Filecoin is based on IPFS where all data is stored on a peer-to-peer blockchain. To start the process, users choose miners to store personal data and pay for placement in FIL tokens. Thereby, miners execute trades, and receive participation fees and FIL rewards. The more storage miners offer, the higher the chances of getting rewarded. At any time, clients can check how their data is stored during a transaction, as proofs are fixed in the blockchain. The Filecoin network uses the Proof-of-Replication (PoRep), while the miners use the Proof-of-Spacetime (PoSt).
Therefore, if a client wants to hopefully keep their data safe on the Filecoin network, then they must pay the miner. The cost is set by the open market, and the price is made up of several factors. In the open market, there is hyper competition among miners, where everyone puts forward their own minimum price for storage.
Protocol Labs describes Filecoin’s tokenomics, or economic model, as a “market for data” where users can sell their storage space to other users, who are looking to rent. Five stakeholders will be able to trade tokens: developers, clients, miners, token holders and ecosystem partners. There will also be three Filecoin markets, according to Protocol Labs: file storage, file retrieval and on-exchange token trading.
In fall 2020, 400 miners participated in what was called the “Space Race” testnet phase, increasing Filecoin’s network data capacity by over 325 pebibytes; approximately 3.5 million FIL tokens will be released to the Space Race participants.
Filecoin is secured through proof-of-replication and proof-of-spacetime. In the Filecoin network, nodes that are also known as retrieval miners are in competition to serve clients with data as quickly as they can. They are then rewarded with FIL fees, which encourages a network of nodes that want to replicate and preserve files.

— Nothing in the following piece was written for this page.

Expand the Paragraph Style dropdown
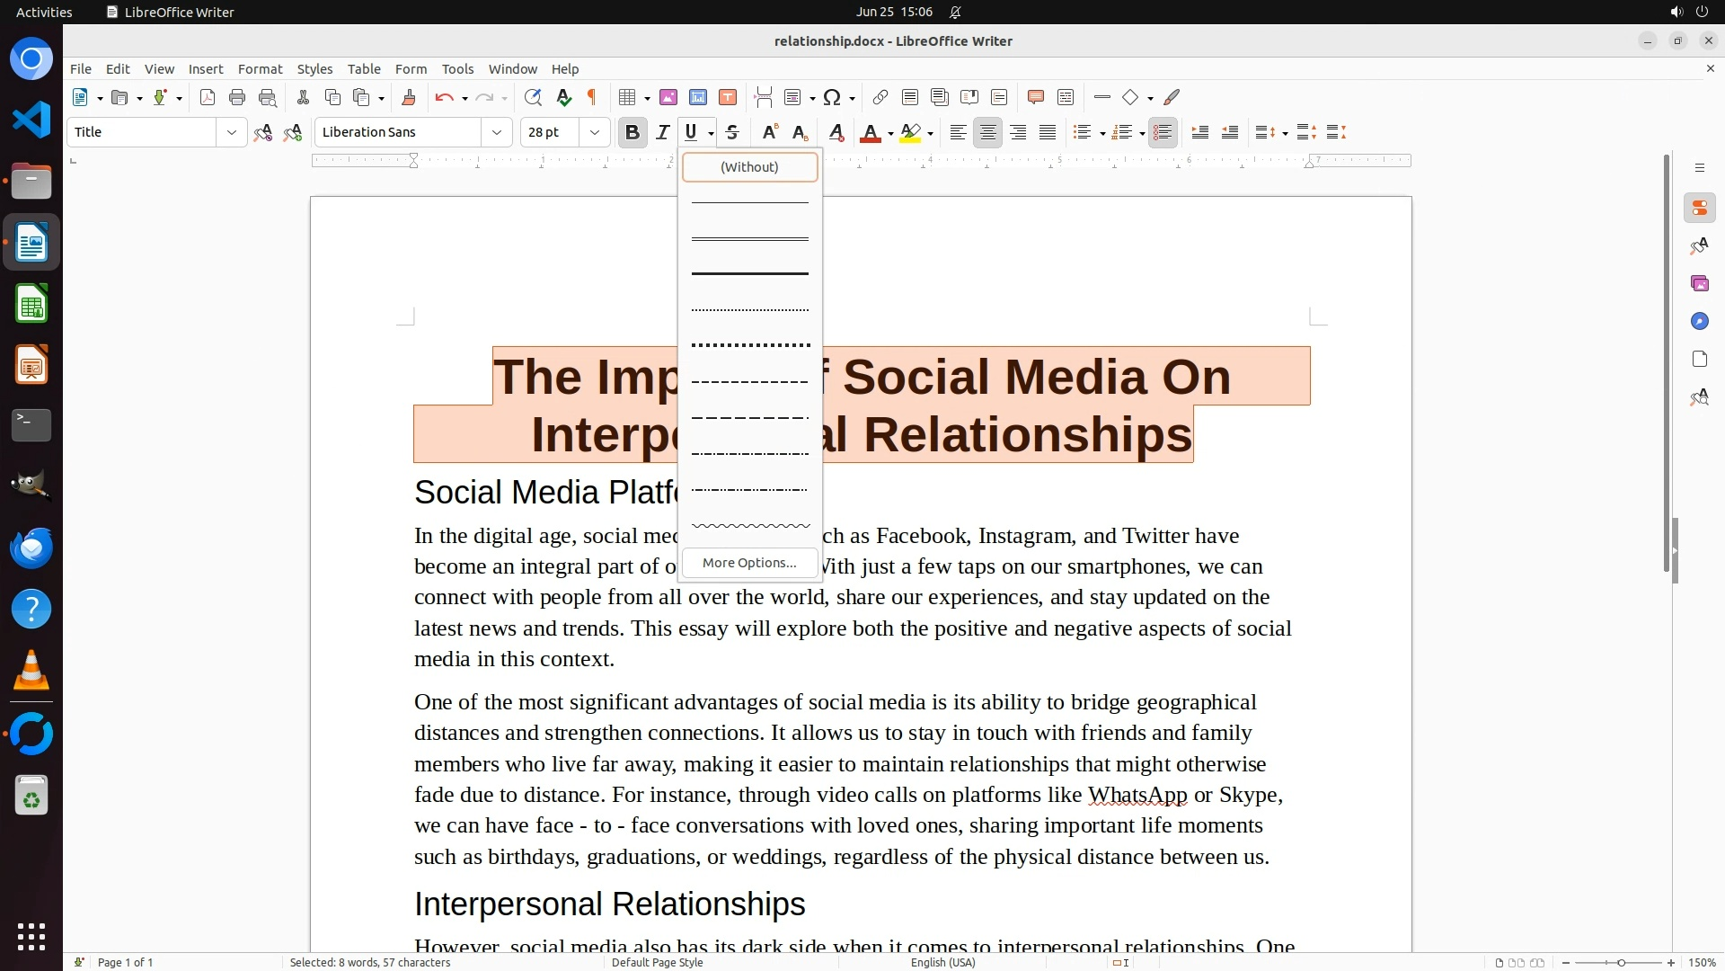 (x=232, y=133)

Storage miner nodes are constantly competing for contracts to provide storage to clients to a specific length of time. When a storage miner and their client agree on a deal, the storage miner holds the client’s data in a sector and “seals” it to create a unique copy of that sector’s data. Storage miners are rewarded with FIL by clients as deal fees, and these miners can also mine blocks and receive a block reward.